あの日に浴びせた失笑を、今は一身に浴びながら、僕はロボコンくらいがんばった。後にも先にも一度きりの武勇伝。夕暮れどき、夏の終わり、電車の中で箱を持つ。その箱には最初で最後、起京堂の包装紙。嬉しさよりも後悔だけが心に残る。

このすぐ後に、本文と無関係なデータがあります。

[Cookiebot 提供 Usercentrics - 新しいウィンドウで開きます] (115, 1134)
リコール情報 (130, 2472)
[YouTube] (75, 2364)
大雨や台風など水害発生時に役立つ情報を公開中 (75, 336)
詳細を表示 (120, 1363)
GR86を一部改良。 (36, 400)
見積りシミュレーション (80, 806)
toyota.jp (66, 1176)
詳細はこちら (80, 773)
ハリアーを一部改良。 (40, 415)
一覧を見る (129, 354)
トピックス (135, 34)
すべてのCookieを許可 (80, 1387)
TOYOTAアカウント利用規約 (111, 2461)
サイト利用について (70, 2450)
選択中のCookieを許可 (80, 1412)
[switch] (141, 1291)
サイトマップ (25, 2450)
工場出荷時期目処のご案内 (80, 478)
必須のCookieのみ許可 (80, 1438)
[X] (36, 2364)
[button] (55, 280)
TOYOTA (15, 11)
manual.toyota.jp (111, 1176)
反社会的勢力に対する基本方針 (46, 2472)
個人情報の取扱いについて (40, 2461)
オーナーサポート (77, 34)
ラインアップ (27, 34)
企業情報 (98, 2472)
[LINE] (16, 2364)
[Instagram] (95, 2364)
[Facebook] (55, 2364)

子供が出来てあの日の事を思い出す。懐かしみと懺悔とが相まって、あの頃と同じように息子と行った起京堂。あんなに大きく思えた店がとても小さくさみしく見えた。トイザらス慣れした息子は反応さえしなかった。
───時代だな・・・。
小さな手のひらを握りしめ、かつて歩いた寂れ果てたアーケード。今があの時代だったなら、この子も道に倒れるのかな?。そう思うと少し吹いた。懐かしみとはそんな所にあるのだろう。「電車乗ろ?」小さな頭が僕を見上げた。
───そのおもちゃ屋も今はない。
コメント
この世は諸行無常と言えども、思い出の場所や昭和の風景が消えていくのを見るのは、寂しくて切ないものですねぇ。それにしても起京堂さん、他県の私には見ず知らずのおもちゃ屋さんではありますが、店名に感服しました。だって、この店の前で倒れた子どもは数知れず‥そんな店の名前に起きるの漢字が入ってるなんて、よく出来てるなぁって思っちゃいます(笑)

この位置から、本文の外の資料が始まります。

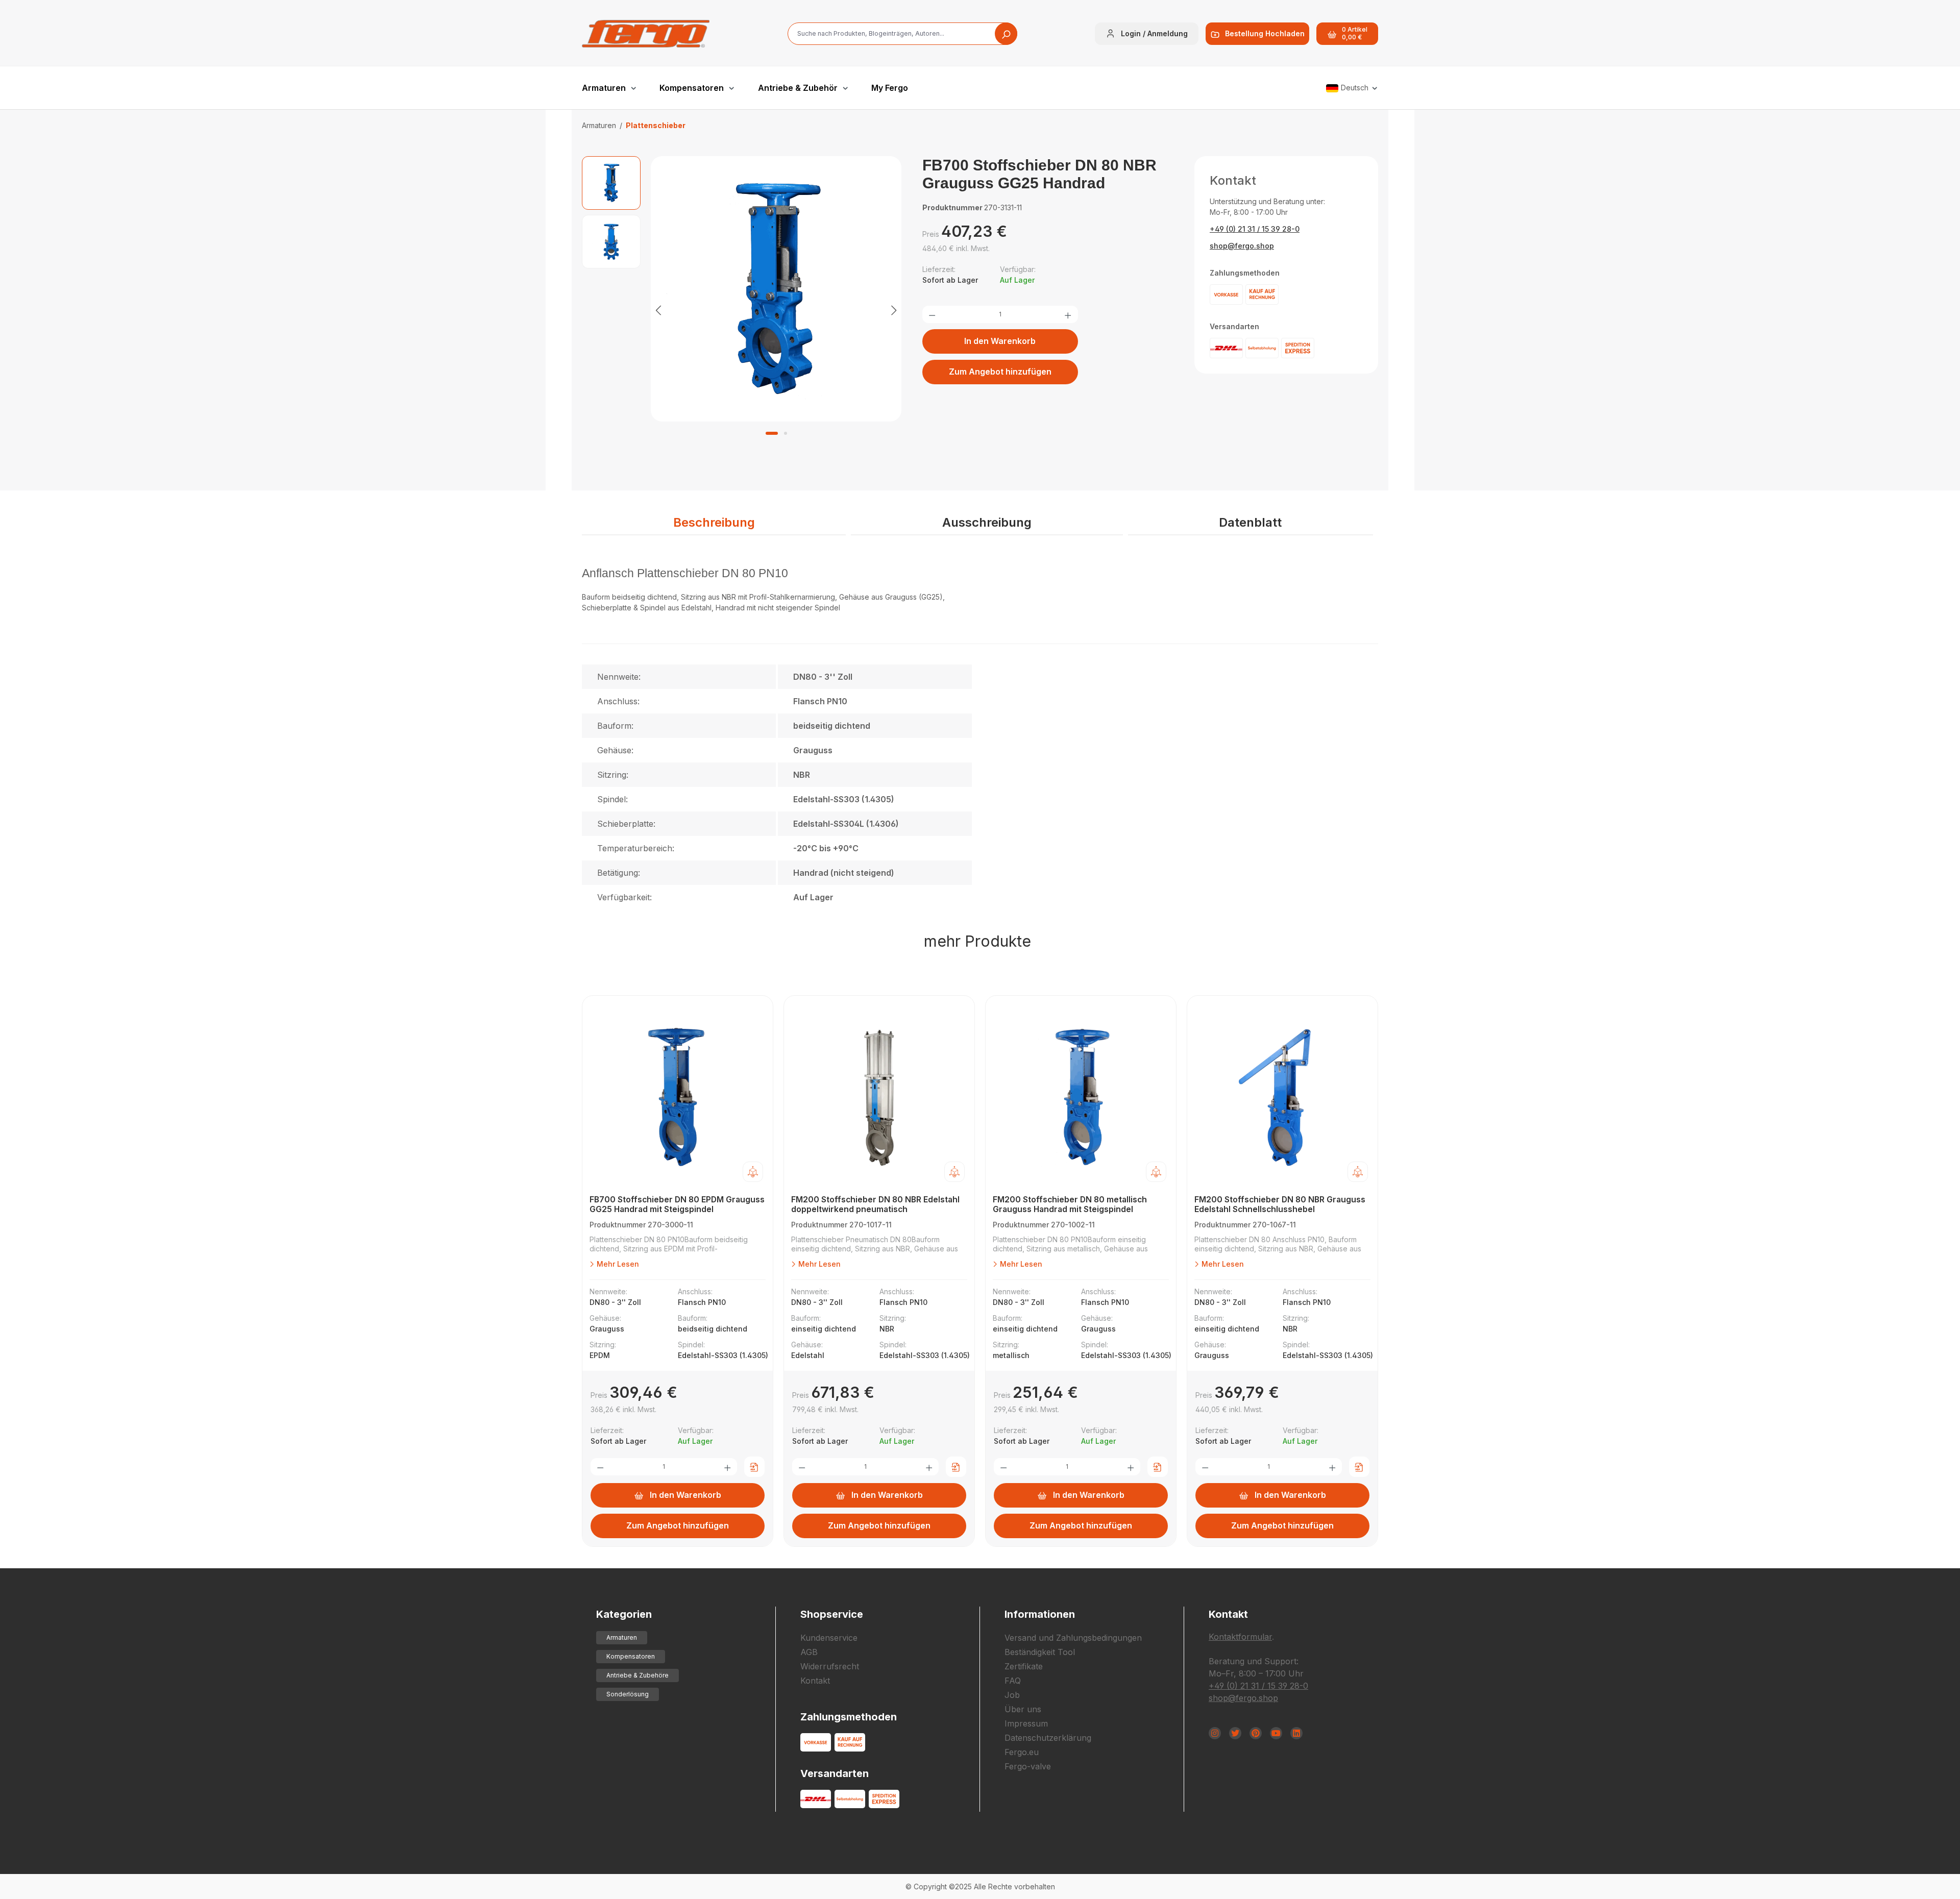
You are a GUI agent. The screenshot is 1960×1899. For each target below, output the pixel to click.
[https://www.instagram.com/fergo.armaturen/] (1215, 1733)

転がった方ですけれど、店名の「起」に全く気づきませんでした(汗)。凄い洞察力ですね。僕は第二次ベビーブーム世代ですから確率的にも相当数転がっていたはずなのに、リアルでこの話題を耳にした事、この話題に触れた事は一度もありませんでした。この年齢になったから書けたお話しです。40代なら恥ずかしくて書けなかったでしょう、たぶん(笑)。
いや、とても哀愁漂う文章と
もしかしたら同じ時間、場所で
あのアーケードの雑踏を共にして
いたかもしれない興奮を感じました。
70年代、母親の実家が坂出市文京町
でした。夏はいつも里帰りしては
従兄弟たちと小銭を握りしめ
土曜デーに繰り出し、起京堂はもちろん
駅前?裏?の徳本ビルのゲーセン、
旧ニチイの屋上がキラキラと眩しかった。
なかでも起京堂は本当におもちゃの
殿堂でした。すごく大きく華やかに
見えたお店でした。私はよく
ミクロマンを買ってもらってました。
いま、そんな母親が余命幾ばくもなく
ふと、坂出の楽しかった想い出を
思い、こちらに辿り着きました。
本当に懐かしい記憶を呼び起こす
文章ありがとうございました。
太郎さん、はじめまして(笑)
何もかもが新しくて、
明日になれば知らない何かが世に羽ばたいて、
未来が眩しかった時代でしたね。
ミクロマン…懐かしい。
僕は〝タイタン〟というのを一体だけ持っていました。
磁石でパーツ交換が出来るやつだったかな?
決して今のような裕福ではなかったけれど、
一際輝いて想い出される幼少期が過ごせました。
ほんと、もしかしたら太郎さんとすれ違っていたのかも知れませんね(笑)
お母様との残された時間を大切にお過ごしください。